Expert college admissions adviser Mark Montgomery answers the question keeping many high school students up at night: if you have bad grades, can you still get accepted to a great college?
Hi, I’m Mark Montgomery with some Great College Advice, and right now we’re going to answer that perennial question: if I have bad grades, can I still go to college?
I get a lot of questions on my blog , and none of them are more common than the question, “if my grades are bad, can I still go to college?” For example, recently I just received a comment from a boy named Christopher who wrote that he’s in his sophomore year, he got all As in his ninth grade year, but in sophomore year, he ran into some trouble. He got a couple of Bs, and he got a C in geometry, he’s panicked, he’s worried that he’s not going to be able to get into college, and it’s really stressing him out. But then I also have students like David, who really are stressed out, because David is a freshman in high school, he was a 4.0 student in middle school, and he’s got a 1.5 GPA right now in ninth grade. And he’s totally freaking out and feeling like his life is over.

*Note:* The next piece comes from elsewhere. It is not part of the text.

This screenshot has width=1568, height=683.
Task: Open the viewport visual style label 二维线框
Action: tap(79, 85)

Well, to go back to the question, “if my grades are bad, can I still go to college?” The answer is yes. In both of these cases, and in most cases, frankly, you can still go to college. Remind yourself that the average acceptance rate in the United States is almost 70% across all four-year colleges. So there is going to be a college out there that is going to want you and is going to pick you up and lift you up and give you the opportunity you need to be something great.
However, you also need to understand that when you do get bad grades, there are consequences. I mean, a 1.5 GPA is going to have an impact. But that impact can be easily mitigated if, David, you pick yourself up, you recognize that you’re not working as hard as you need to, and you get with the program. You begin to study and work hard and pull those grades up to the level you know, and probably your teachers and your parents also know, that you can actually do.

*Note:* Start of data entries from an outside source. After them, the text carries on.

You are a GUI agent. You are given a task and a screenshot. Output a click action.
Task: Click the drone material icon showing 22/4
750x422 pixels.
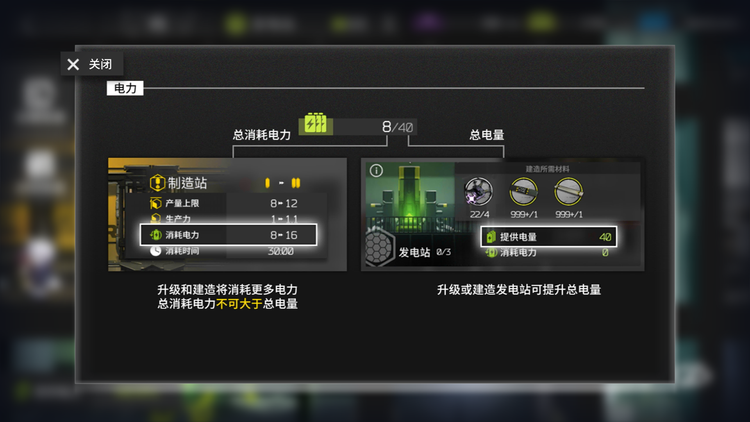(x=478, y=192)
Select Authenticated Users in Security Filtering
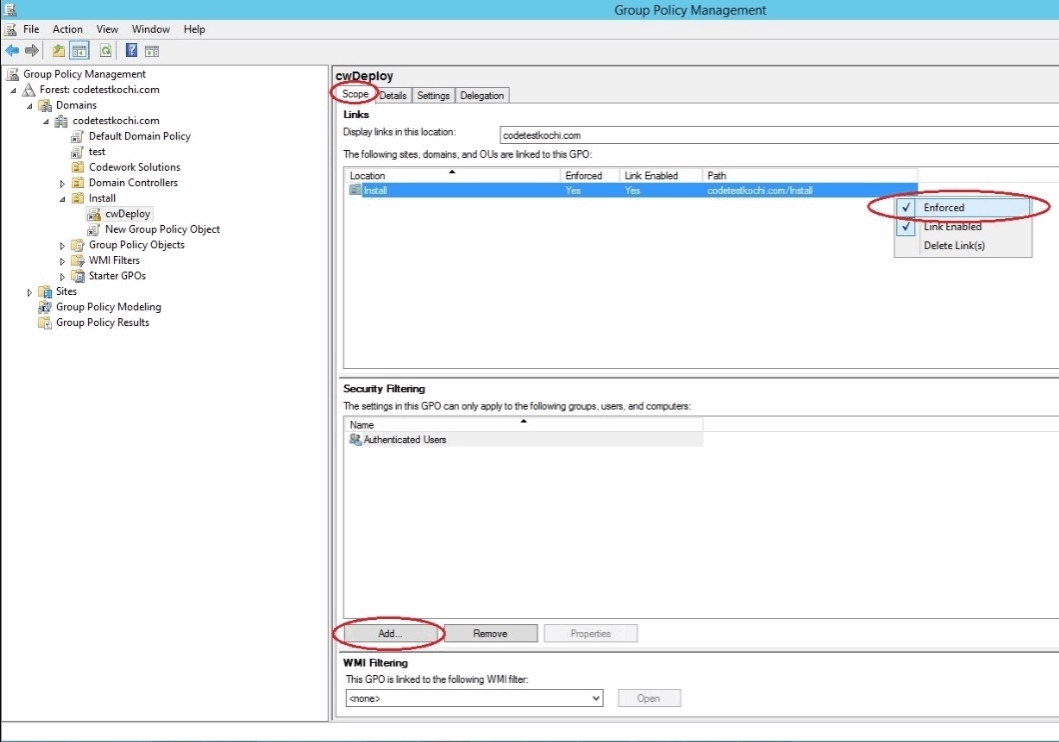 click(404, 440)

So don’t get depressed, don’t wallow in self-pity, pick yourself up and start doing what you need to do to get those decent grades. You know what to do. Make it happen. And depending on how far you go, that’s going to tell us in two to three years how colleges will reflect upon your freshman year. Why did that happen, temporary insanity, probably, but just know that you’re not doomed. Yes, will an Ivy League school pick you up with a 1.5 in your freshman year? Probably not. Will you sacrifice some scholarships at certain kinds of colleges that you may be interested in, merit-based scholarships? Maybe, depends on where you apply, and remember, 25 schools or so don’t give merit scholarships at all anyway, those are the Ivy Leagues, the Stanford s, the MITs of the world, and they’re only giving scholarships to those people who basically walk on water. But there are plenty of other schools who are going to look at you as somebody who made a mistake and made up for that mistake. So things are still possible for you. Again, no self-pity, just keep going.
Christopher, with your C in geometry, is that going to doom you? Well, no, just remind yourself that there are Davids out there who have it a lot worse than you do, but if this C is really bothering you, ask yourself, why did you get this C? What do you need to do differently so that you can make sure that you don’t get a C in the future? Or that maybe at the end of this semester you pull it up to a B, or better, to an A. So I don’t know exactly how to do that, but freaking out about college right now when you’re in ninth or tenth grade, that’s the wrong emphasis. The right emphasis is to ask yourself what is it that you need to do to pick up those grades, and then also ask yourself what is the end result that you’re asking for? If you’re asking to get into Stanford at this point, well, you know, Stanford is really tough for any human being to get into, so it’s a really competitive playing field.
But will you get into college? Will you get a decent education? Will you make something of yourself and go on to do terrific things? Sure. One day at a time. Start today, think about what’s necessary for you to pick up your grades, and go out and do it. And you know what? College is going to take care of itself. You’re going to be awesome. But first, get to work!